Naa Illu () is a 1953 Telugu-language film produced and directed by V. Nagayya. The story was written by Devulapalli Krishnasastri.

The film had two dance sequences and full-length Hindi songs sung by Meena Kapoor.

Plot
The story is based on innocent people cheated by rich people. This film is about an ideal man called Sivaram (Nagayya), who lives happily with his wife (Raja Kumari) and two children. They like music very much and want to make their children musicians and singers. He is a responsible bank employee by profession. He goes to Bombay for a financial transaction and gets money. He is trapped by Dhanaraj (Lingamurthy) and gets into the attraction of beautiful Leela (Vidhyavathi). He loses the bank money and gets into jail. By the time he returns, the family conditions are poor.
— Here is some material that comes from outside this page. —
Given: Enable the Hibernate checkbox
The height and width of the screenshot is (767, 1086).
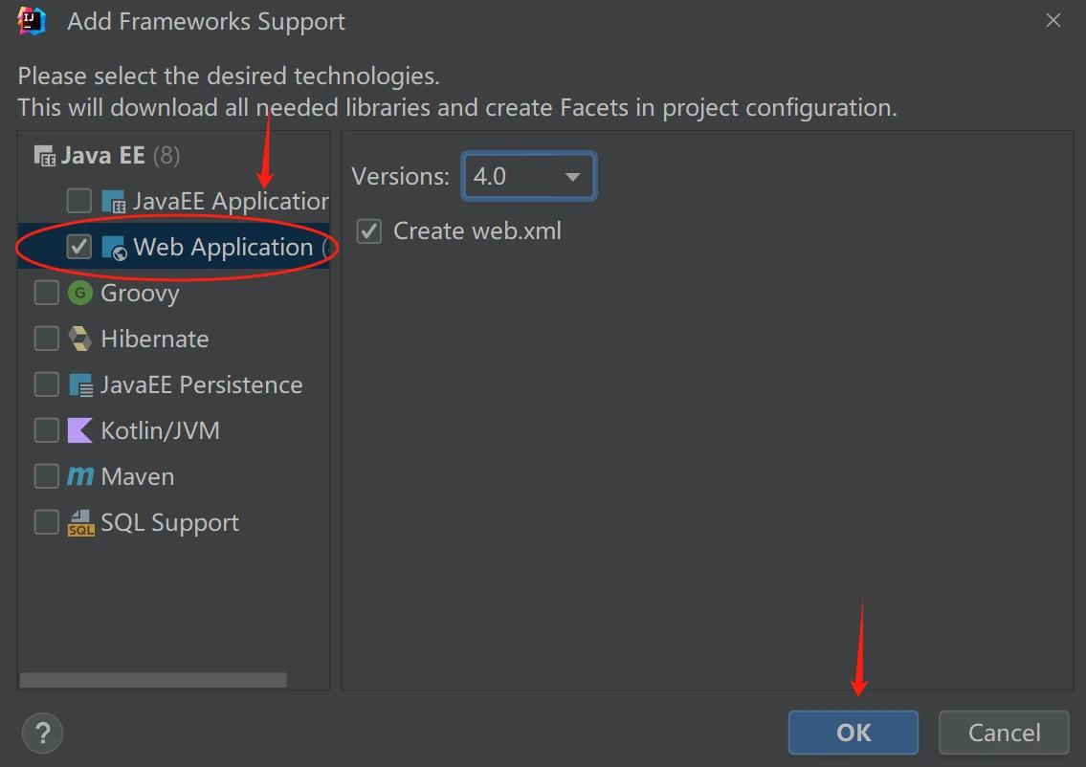Looking at the screenshot, I should (46, 339).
He is even prepared to do some dirty jobs for the sake of his family. His children get encouragement from Balananda Sangham and shine. He gets out of his problems and rejoins the family.

Cast

Telugu version
 V. Nagayya as Sivaram
 B. Jayamma
 T. R. Rajakumari
 Mudigonda Lingamurthy as Dhanraj
 Girija
 Vidhyavathi (debut) as Leela
 Rama Sharma
 Chhaya Devi
 Doraiswamy

Tamil cast
The list was compiled from The Hindu review article and from the database of Film News Anandan.

Male cast
V. Nagayya
T. S. Balaiah
V. Gopalakrishnan
Master Sudhakar
T. E. Krishnamachari

Female cast
T. R. Rajakumari
Vidyavathi
Girija
Chaya Devi

Tamil version En Veedu
The Tamil version of the film was made separately with a significantly different cast, character names and locations.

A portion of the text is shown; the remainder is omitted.